In my writing classes, I emphasize the need to bring people to life on the page. Strong characters are the heart and soul of every great story, whether fiction or nonfiction. To make your story compelling, you have to ensure that readers care about your characters, whether in an epic like Moby Dick or a nonfiction book like Basin and Range. Even a topic as seemingly dull and unpromising as Great Basin geology can enchant readers if the story comes through someone who cares deeply about it. This is exactly the strategy John McPhee employs in his book, Basin and Range.

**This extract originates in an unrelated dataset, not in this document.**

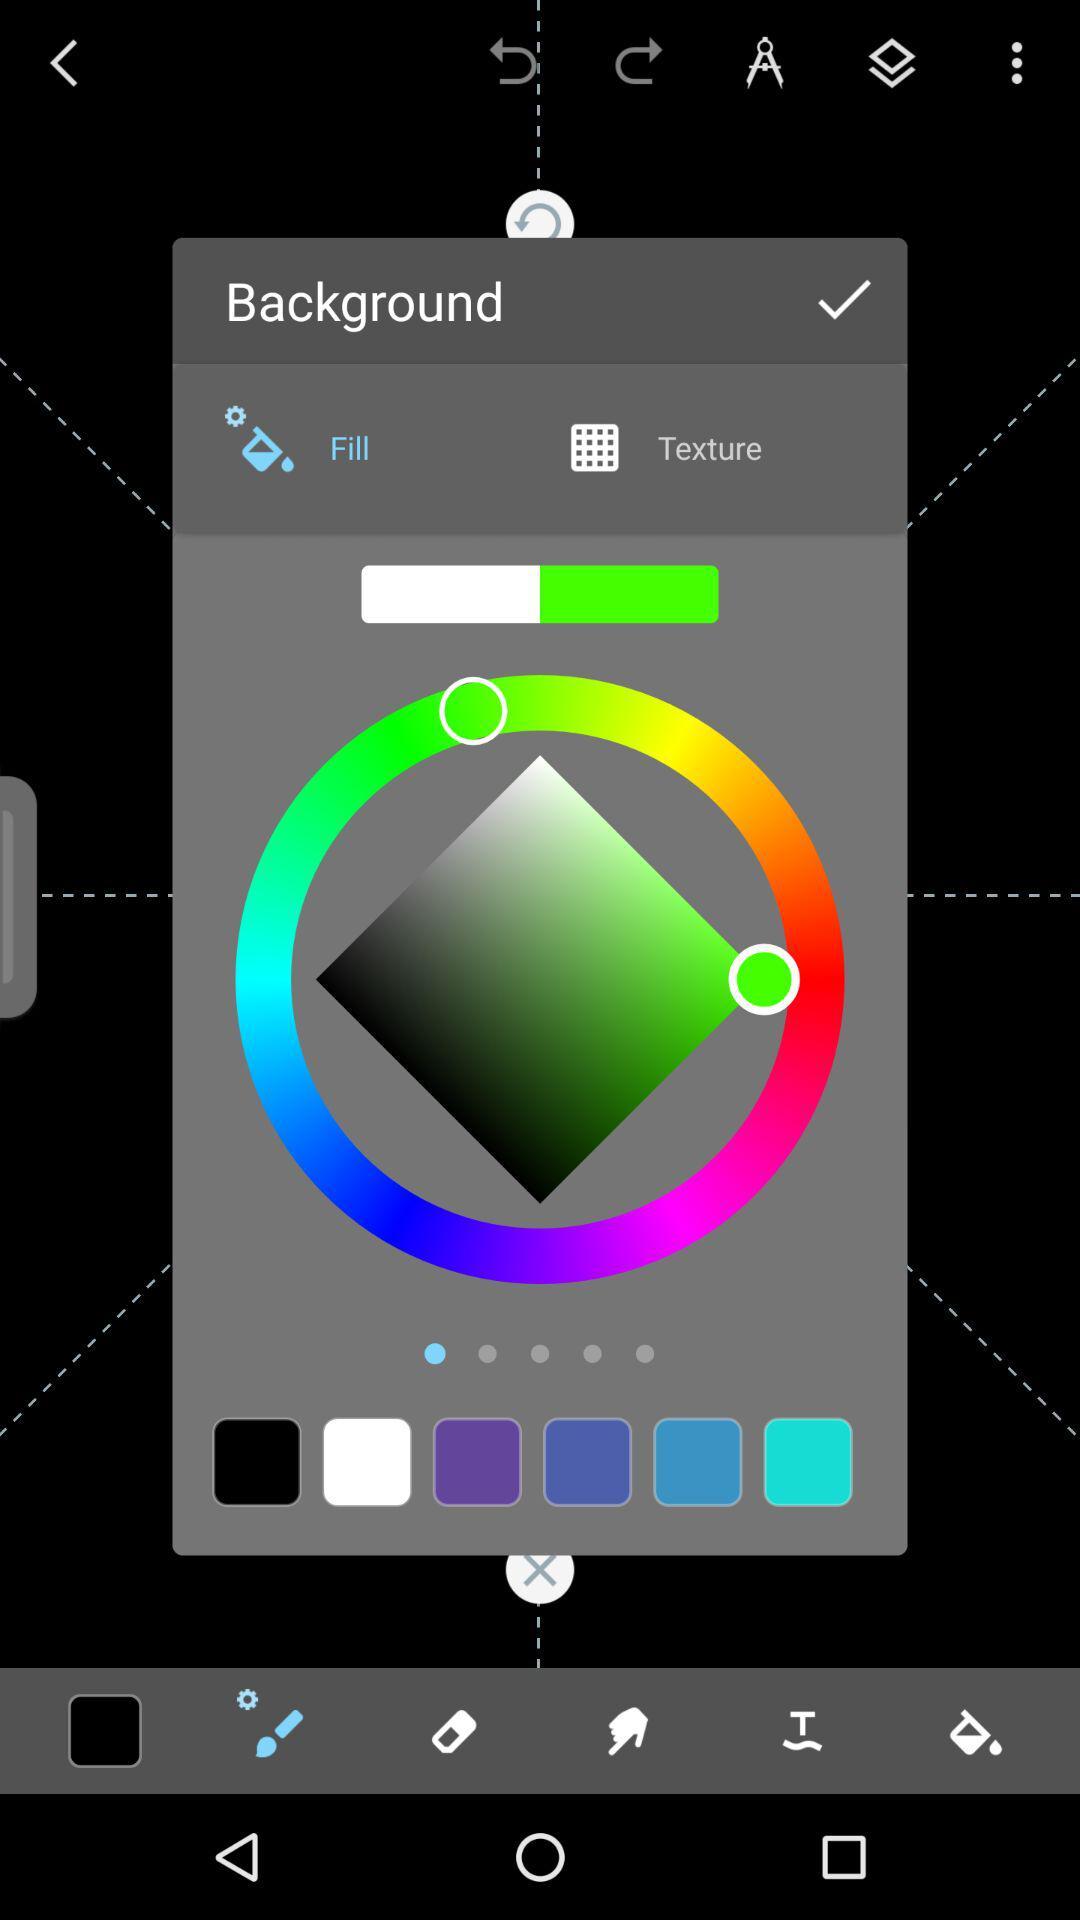  Describe the element at coordinates (61, 62) in the screenshot. I see `the arrow_backward icon` at that location.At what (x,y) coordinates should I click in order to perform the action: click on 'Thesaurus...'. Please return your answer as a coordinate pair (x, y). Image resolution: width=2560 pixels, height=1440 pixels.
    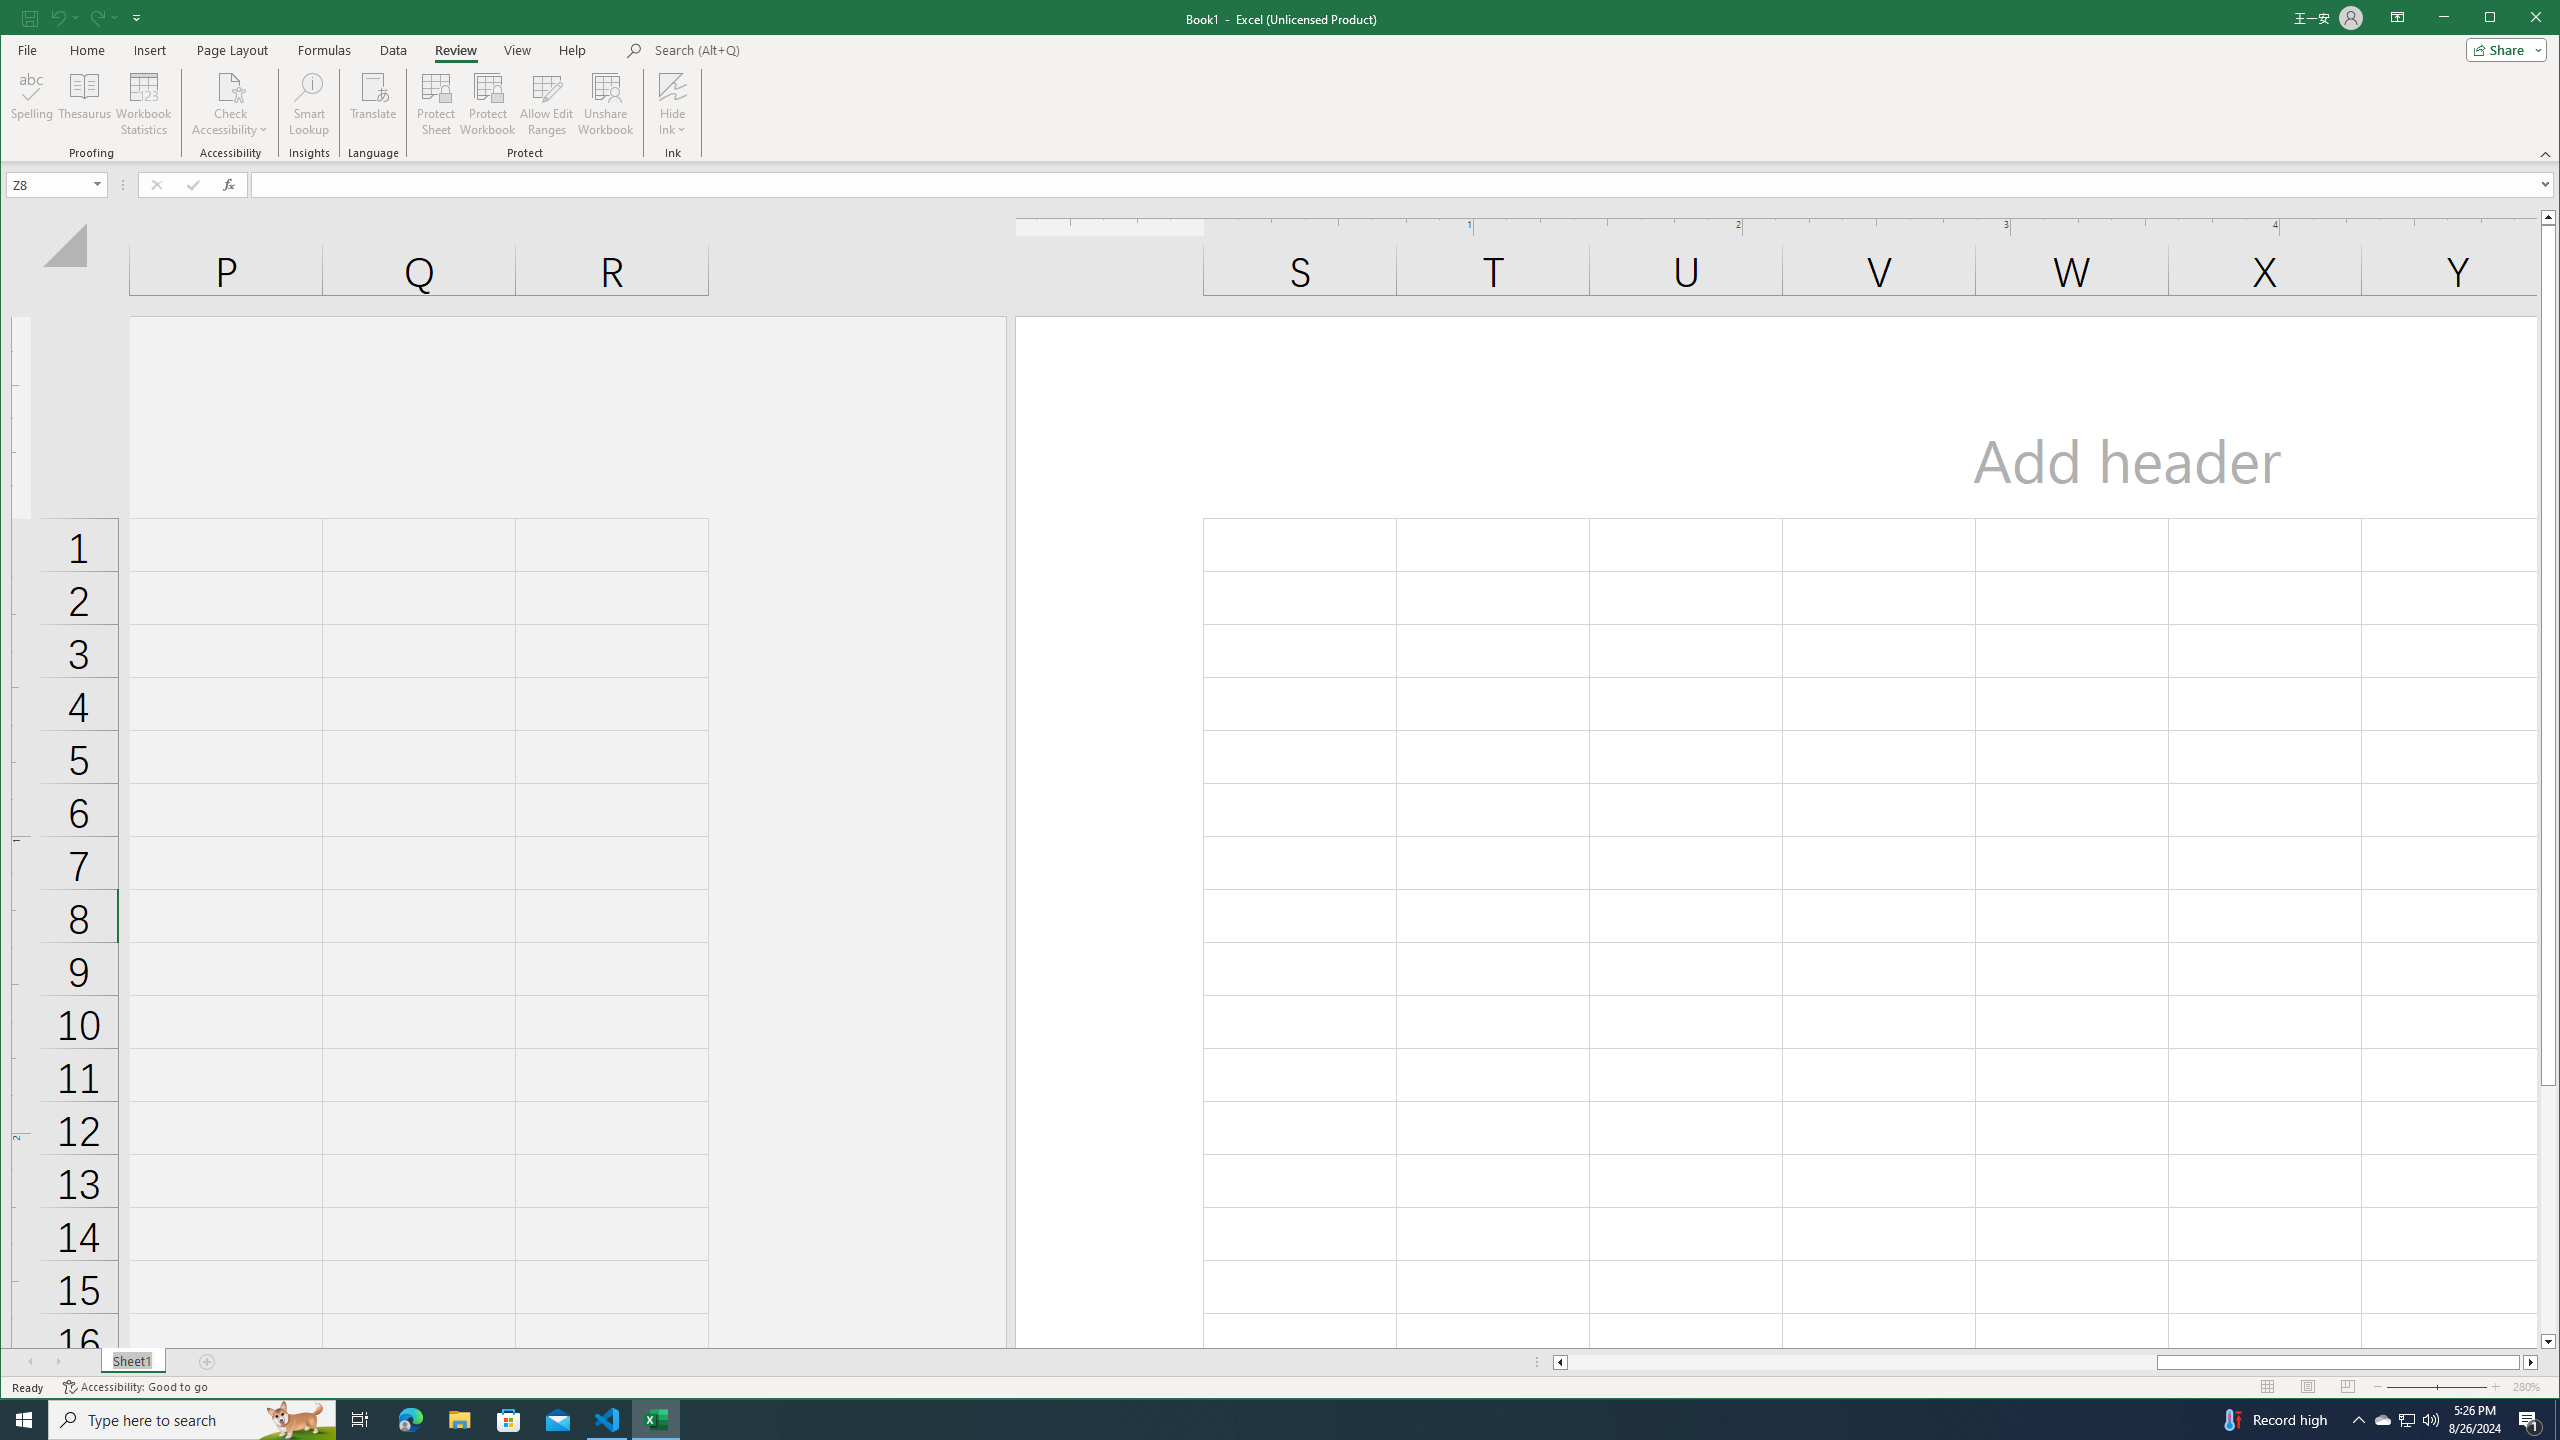
    Looking at the image, I should click on (85, 103).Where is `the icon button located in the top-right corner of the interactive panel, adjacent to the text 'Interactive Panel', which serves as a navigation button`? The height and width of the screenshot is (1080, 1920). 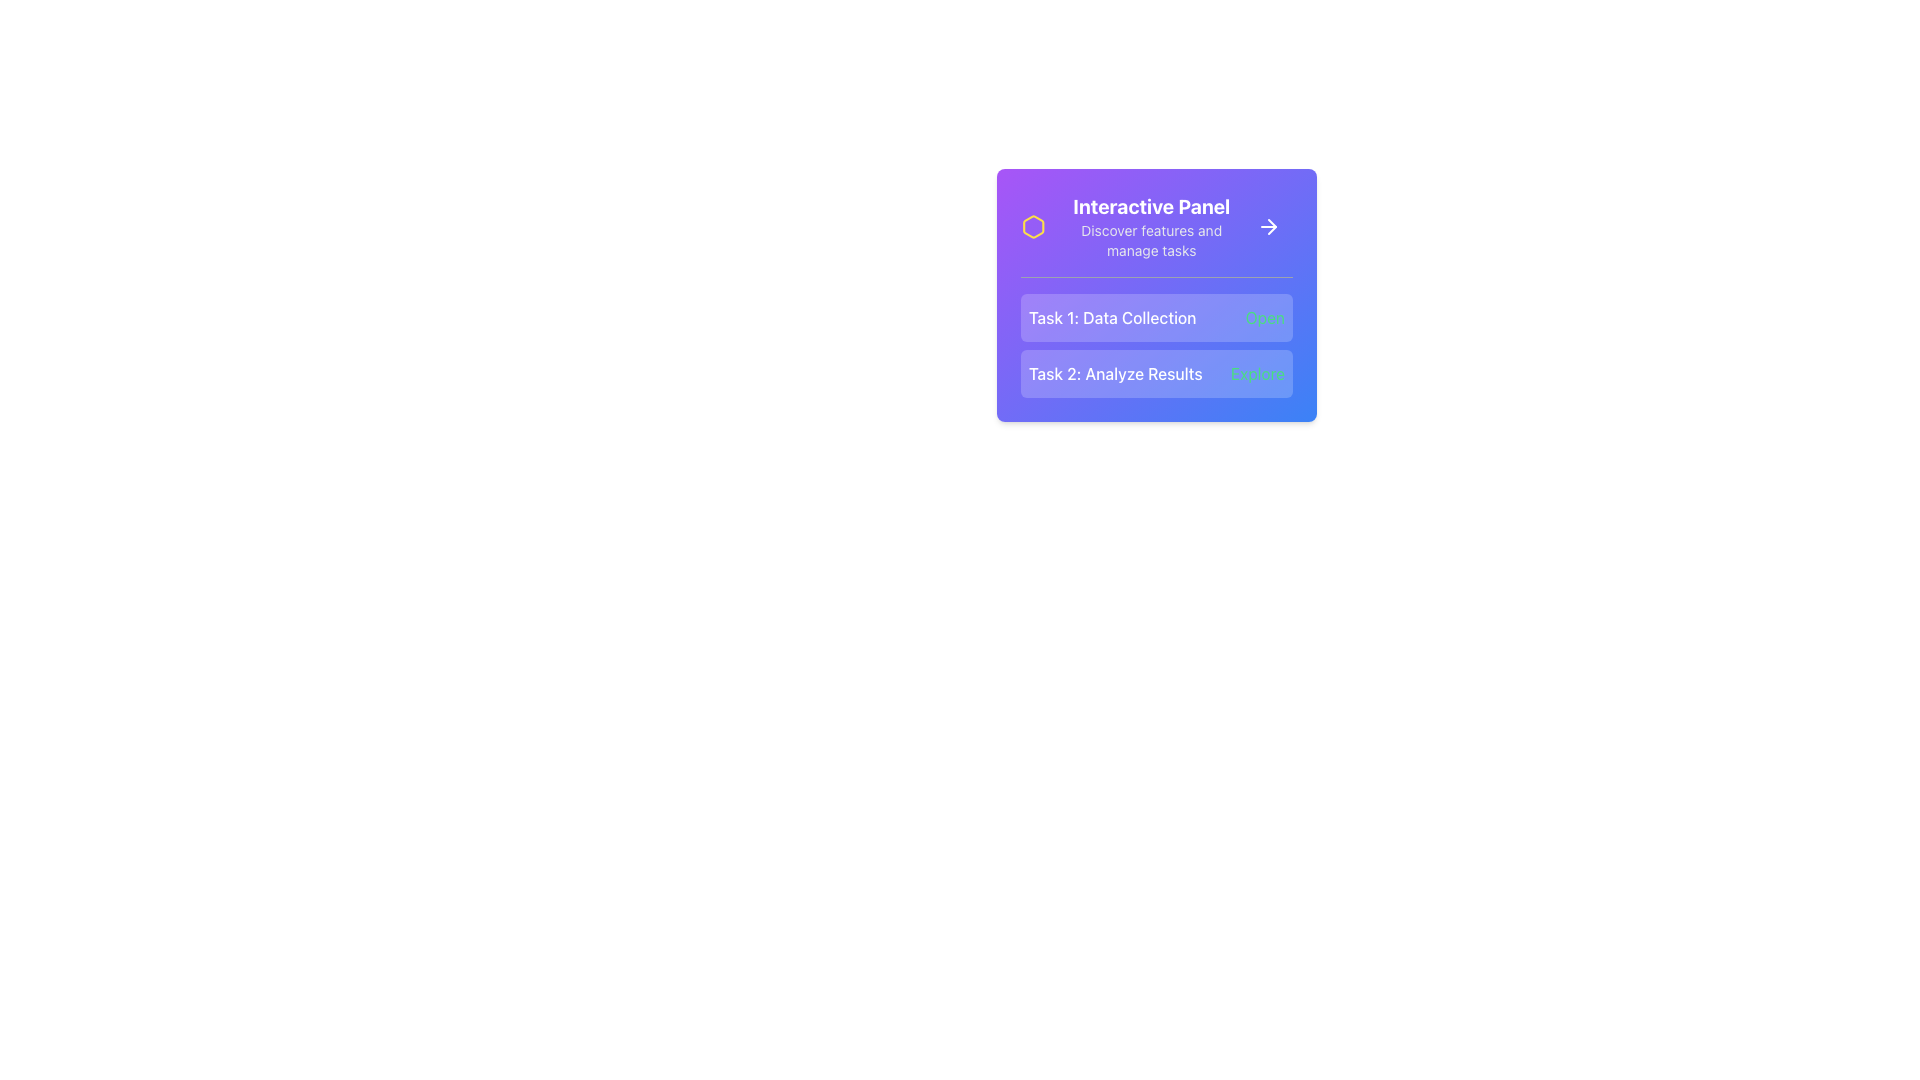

McPhee is a writer interested in everything: the Merchant Marine, Russian Art, the Swiss Army, the cultivation of oranges, the building of birch bark canoes, the collection and consumption of road kills. Yet he doesn’t assume a similar level of interest from his readers. Instead he courts them by seeking colorful individuals through whom he tells the story and so entices readers into the subject. In Basin and Range, he chose the geologist Kenneth Deffeyes.
“Deffeyes is a big man with a tenured waistline. His hair flies behind him like Ludwig van Beethoven’s. He lectures in sneakers. His voice is syllabic, elocutionary, operatic. He has been described by a colleague as ‘an intellectual roving shortstop, with more ideas per square meter than anyone else in the department–they just tumble out.'”
McPhee’s quick character sketch provides readers with a glimpse of the energetic, idiosyncratic geologist, the kind of man who should prove a worthy guide to the narrative. McPhee selected Deffeyes as the central character for his personality and familiarity with the Great Basin. The geologist serves as the entry point into the subject. Though him, general readers learn to care about such arcane subjects continental drift, subduction zones and seafloor spreading. They might never crack the cover of a geology textbook, but once they get to know Deffeyes, chances are, they’ll be hooked.